→ Source text
>>>

BC Separation Law for Divorcing and Separating Common Law and Unmarried Spouses

Thursday, April 8th, 2010

Lorne MacLean Vancouver BC Family Lawyer


We as British Columbia family law and BC divorce lawyers as well as lawyers acting for unmarried couples are often asked to explain the differences in law that applies to divorcing as opposed to separating unmarried couples.

There are several differences between the legal rights of individuals separating from a marriage versus those that are separating from a Common Law relationship. In this article a very brief synopsis of some of the most significant differences will be highlighted. Please note that this should not to be considered as legal advice that is necessarily relevant to your own situation. Should you be considering a separation or are in the midst of a separation we urge you to seek legal advice as soon as possible.

In British Columbia you must cohabit 2 years in a marriage-like relationship before you are considered as being in a common law relationship. If the common law nature of a a relationship is disputed by one party, the Court will embark on a consideration of all factors regarding the relationship to establish whether it fits under this definition. The facts considered will include but not limited to the sexual involvement of the couple, their economic codependence, roles played by each party (ie. homemaker and breadwinner) and whether there are any children borne of the relationship.

1. Property

When married couples separate, no matter how long the marriage, pursuant to section 56 if the Family Relations Act the parties have a presumptive one-half interest in all family property. While under section 65 of the Family Relations Act one or both separating couples may request a reapportionment of assets in their favour, the fact is that the Courts must be persuaded to depart from the presumptive equal splitting of property. This means that with married couples, upon separation property division is somewhat simplified in quantum percentage save for the rare time when there is evidence to suggest that it would be unfair to proceed with the equal division.

All of the assets, property and debt in a marriage are presumed to be family assets and up for division. A party must demonstrate that the exclusion of an asset, property or debt in the division (or reapportionment) is appropriate or else it will be thrown into the pot for consideration.

Conversely, when common law couples separate, there is no presumptive equal split of family assets. As a matter of fact, there are no “family” assets per say, but rather a bundle of assets or property in one or both parties’ names which must be plodded through to determine the quantum of ownership that is appropriate in a given situation. One (or both) parties must claim their stake in the assets or property by arguing that the other party has been unjustly enriched by their own contribution. In basic terms, what needs to be established is that one spouse has been enriched, there is a corresponding deprivation to the other spouse, and there is no legal reason for the enrichment.

This argument can attach to all sorts of assets or property, including but not limited to real property (ie. land and home), vehicles, RRSP’s, pensions and bank accounts.

<<<

→ Excerpted data
>>>

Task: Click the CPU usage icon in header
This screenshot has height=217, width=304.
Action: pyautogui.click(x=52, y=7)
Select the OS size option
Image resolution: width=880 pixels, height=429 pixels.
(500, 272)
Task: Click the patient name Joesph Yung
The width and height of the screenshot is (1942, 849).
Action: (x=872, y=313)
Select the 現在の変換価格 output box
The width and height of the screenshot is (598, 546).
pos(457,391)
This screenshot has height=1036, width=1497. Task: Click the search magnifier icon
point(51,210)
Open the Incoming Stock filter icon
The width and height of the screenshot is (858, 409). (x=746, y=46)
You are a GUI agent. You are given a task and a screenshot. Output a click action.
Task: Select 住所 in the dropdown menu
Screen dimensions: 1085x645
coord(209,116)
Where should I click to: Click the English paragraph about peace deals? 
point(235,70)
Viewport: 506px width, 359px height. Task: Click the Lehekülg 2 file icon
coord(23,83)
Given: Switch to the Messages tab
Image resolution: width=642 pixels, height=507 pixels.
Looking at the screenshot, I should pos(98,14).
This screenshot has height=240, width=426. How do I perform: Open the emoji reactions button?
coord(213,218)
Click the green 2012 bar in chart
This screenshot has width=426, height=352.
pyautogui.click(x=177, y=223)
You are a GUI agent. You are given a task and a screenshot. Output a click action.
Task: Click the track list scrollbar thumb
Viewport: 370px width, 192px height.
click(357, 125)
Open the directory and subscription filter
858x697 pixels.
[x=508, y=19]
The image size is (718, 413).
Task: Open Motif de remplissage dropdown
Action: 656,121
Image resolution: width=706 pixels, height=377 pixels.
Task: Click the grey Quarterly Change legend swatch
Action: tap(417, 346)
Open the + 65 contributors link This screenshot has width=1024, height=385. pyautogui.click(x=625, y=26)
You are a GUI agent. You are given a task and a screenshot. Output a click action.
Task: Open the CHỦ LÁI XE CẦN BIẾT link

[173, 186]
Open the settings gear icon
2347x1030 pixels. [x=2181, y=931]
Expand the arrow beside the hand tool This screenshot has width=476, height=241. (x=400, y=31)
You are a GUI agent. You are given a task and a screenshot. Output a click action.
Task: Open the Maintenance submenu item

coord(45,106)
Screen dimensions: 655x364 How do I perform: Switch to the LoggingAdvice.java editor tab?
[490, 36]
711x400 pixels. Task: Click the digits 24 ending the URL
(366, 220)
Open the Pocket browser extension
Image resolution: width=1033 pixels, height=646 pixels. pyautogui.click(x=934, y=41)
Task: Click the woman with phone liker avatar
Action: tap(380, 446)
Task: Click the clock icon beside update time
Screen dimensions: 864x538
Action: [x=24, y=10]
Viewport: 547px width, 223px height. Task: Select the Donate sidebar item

<<<

→ Problem to work on
Can you extract the passage of the BC separation law article from "Thursday, April 8th, 2010" to "separating unmarried couples.", copying it word for word?

→ Response to the exercise
Thursday, April 8th, 2010

Lorne MacLean Vancouver BC Family Lawyer


We as British Columbia family law and BC divorce lawyers as well as lawyers acting for unmarried couples are often asked to explain the differences in law that applies to divorcing as opposed to separating unmarried couples.